DINHEIRO – Quem te inspira?
RODRIGUES –
 É uma lista grande … (longo silêncio)

DINHEIRO – Para te ajudar: Steve Jobs, da Apple, ou Bill Gates, da Microsoft?
RODRIGUES –
 Steve Jobs, por sua paixão. Alguns ex-funcionários do Buscapé, quando viram o filme ou leram o livro de Steve Jobs, me ligaram dizendo que se lembraram de mim. Posso dizer que essa foi uma oportunidade para eles me xingarem. Consigo entender a loucura do Steve Jobs. Ele não era um mau chefe. Ele estava apaixonado por aquilo e pensava que se ele não fizesse logo, alguém iria fazer antes. Fui muito assim até fusão com o BondFaro. Eu tinha um estilo muito trator. Era péssimo. Evoluí e aprendi muito depois. Gosto do Steve Jobs pela busca da excelência. Ele não cedia quando acreditava em alguma ideia.

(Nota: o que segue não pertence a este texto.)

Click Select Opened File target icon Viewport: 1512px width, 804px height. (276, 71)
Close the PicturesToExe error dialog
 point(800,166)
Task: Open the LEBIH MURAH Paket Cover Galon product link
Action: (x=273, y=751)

DINHEIRO – Da nova geração: Larry Page, do Google, ou Mark Zuckerberg, do Facebook? 
RODRIGUES –
 Larry Page. Se você perguntasse quem é o cara mais sólido de estratégia e de negócio, eu diria Zuckerberg. Mas acho que o Google está numa posição única. O impacto do Google para a sociedade será maior do que a do Facebook.

DINHEIRO – Onde nascerá o próximo Steve Jobs? 
RODRIGUES –
 Acho que ele pode nascer em qualquer lugar. Mas se fizer um pouco de matemática, precisaria ser em um local com 200 milhões de habitantes, bem conectados e com ótimas universidades. Com essa descrição, será nos EUA, na China ou na Índia e, quem sabe, o Brasil, mas acho difícil. Não me surpreenderia se o próximo Steve Jobs viesse da Índia ou da China.